BEGIN Excerpted records
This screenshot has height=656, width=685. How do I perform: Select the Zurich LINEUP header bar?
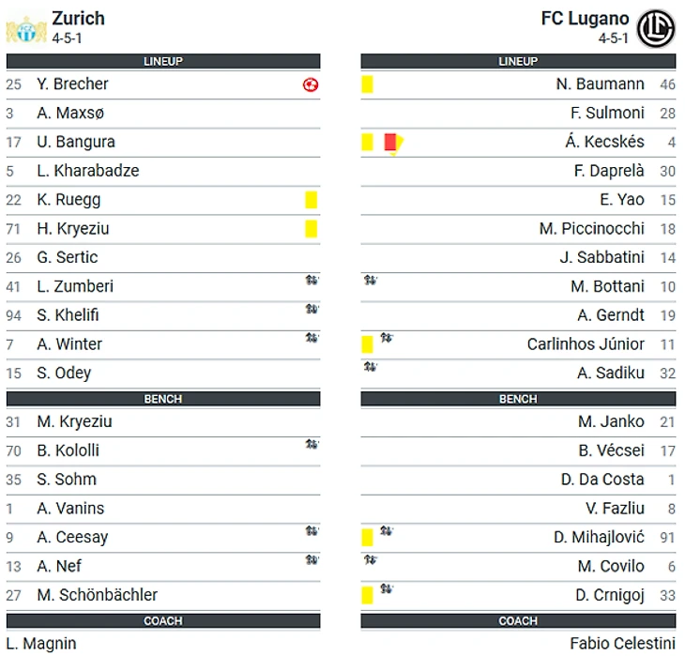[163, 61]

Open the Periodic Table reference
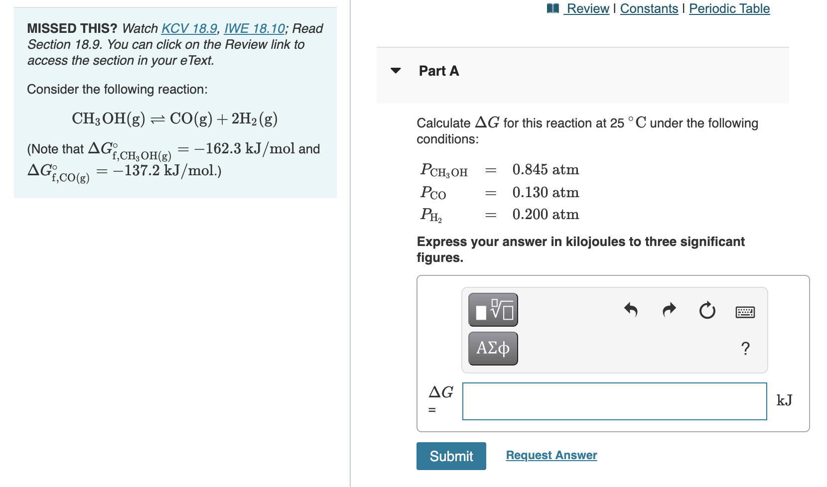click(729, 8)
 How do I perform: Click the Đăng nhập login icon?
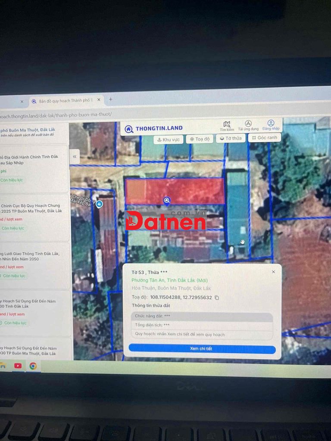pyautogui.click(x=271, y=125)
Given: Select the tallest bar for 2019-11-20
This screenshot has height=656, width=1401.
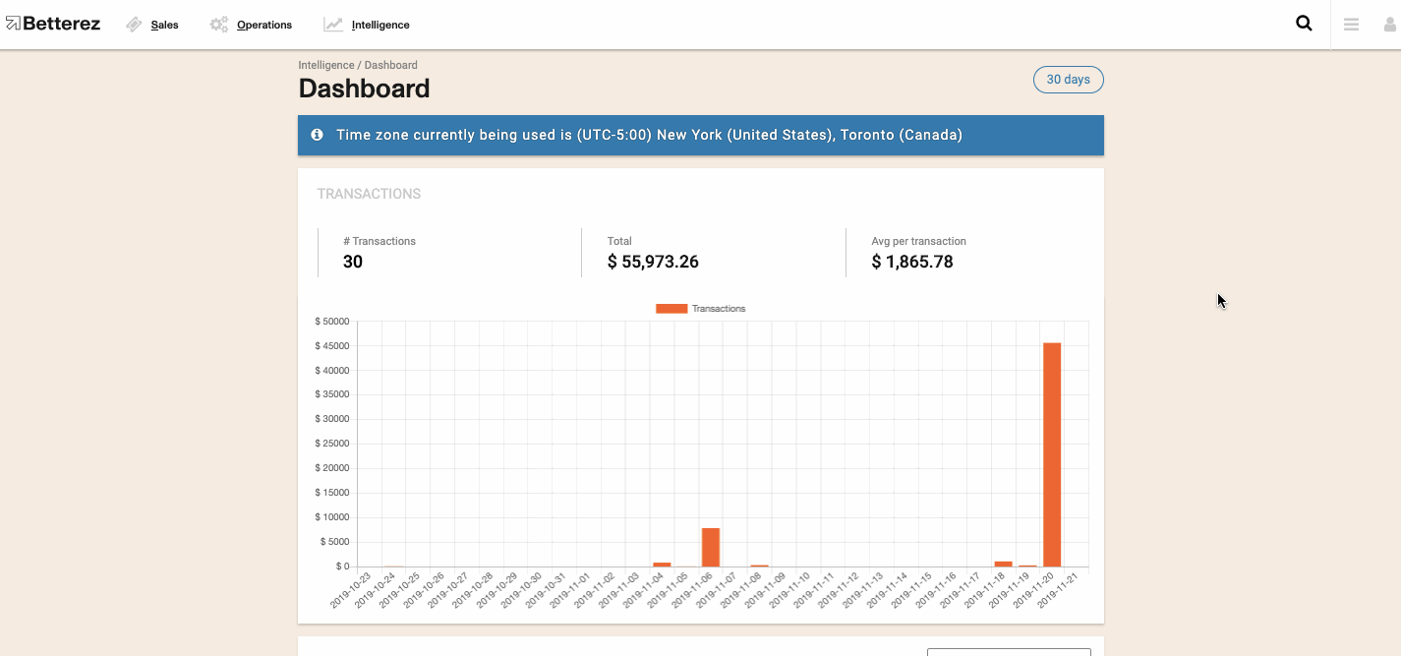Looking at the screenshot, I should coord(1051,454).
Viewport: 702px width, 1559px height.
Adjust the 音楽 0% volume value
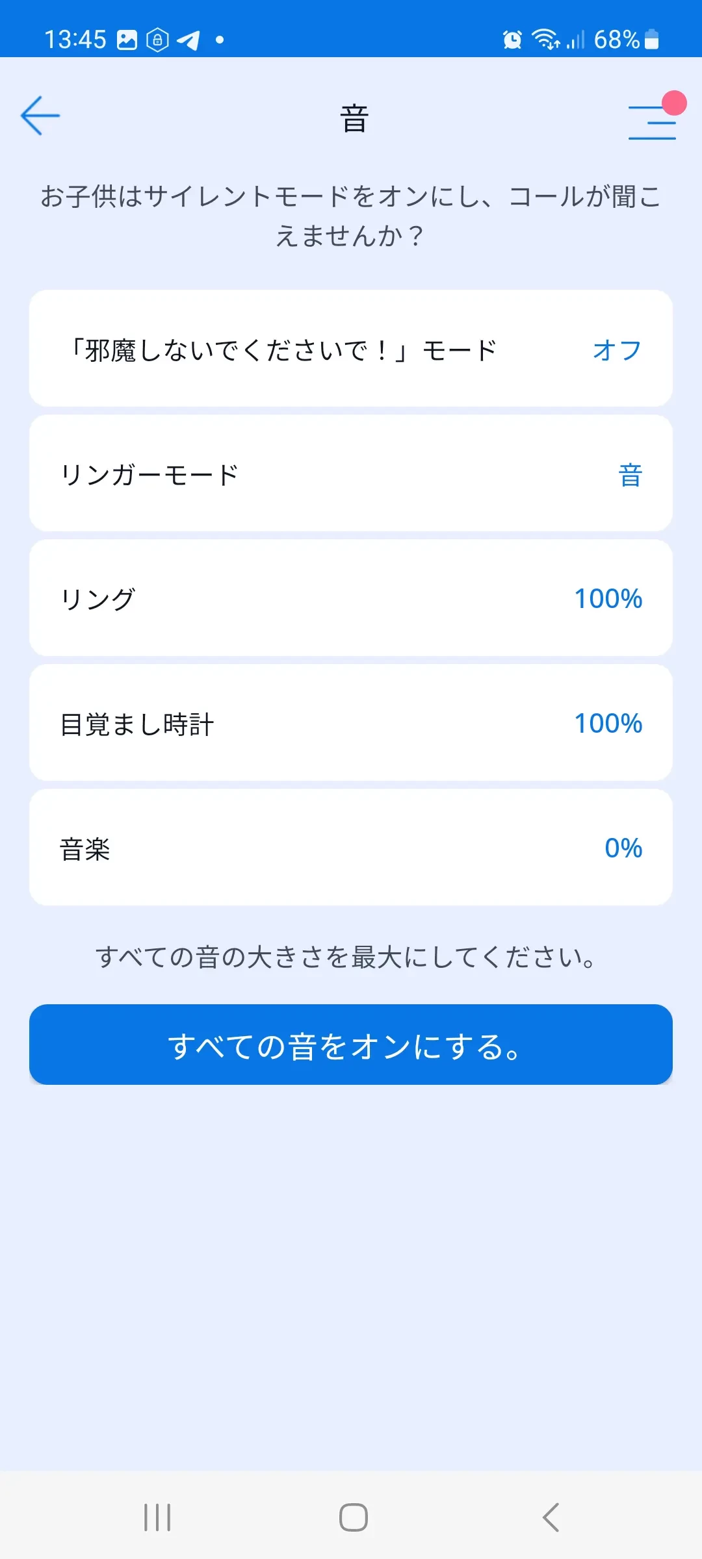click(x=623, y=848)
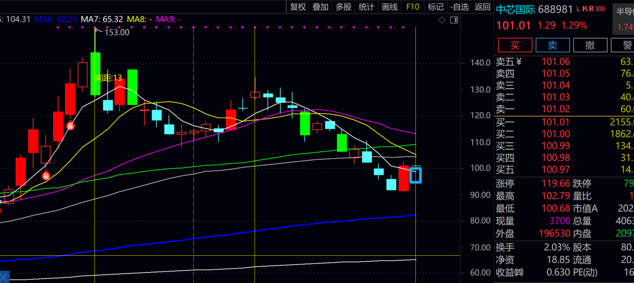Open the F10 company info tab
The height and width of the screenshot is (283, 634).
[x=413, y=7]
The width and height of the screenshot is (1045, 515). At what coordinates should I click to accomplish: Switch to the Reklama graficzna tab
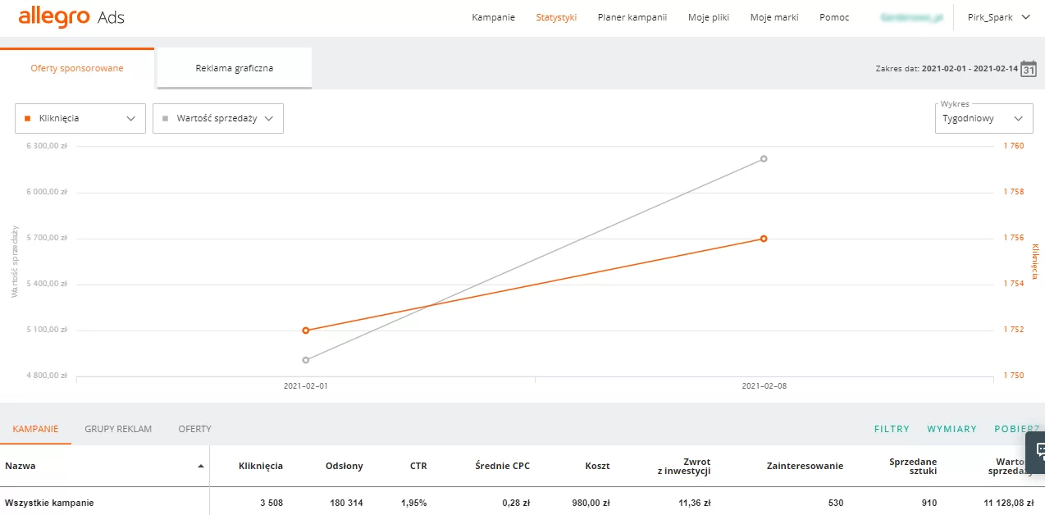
END Excerpted records
Return the entries above exactly and in full; do not include images.

This screenshot has height=656, width=685. How do I perform: Select the Zurich LINEUP header bar?
[163, 61]

Open the Periodic Table reference
click(729, 8)
 How do I perform: Click the Đăng nhập login icon?
pyautogui.click(x=271, y=125)
Given: Select the tallest bar for 2019-11-20
This screenshot has height=656, width=1401.
Looking at the screenshot, I should coord(1051,454).
Viewport: 702px width, 1559px height.
Adjust the 音楽 0% volume value
click(x=623, y=848)
Open the F10 company info tab
The height and width of the screenshot is (283, 634).
[x=413, y=7]
The width and height of the screenshot is (1045, 515). At what coordinates should I click to accomplish: Switch to the Reklama graficzna tab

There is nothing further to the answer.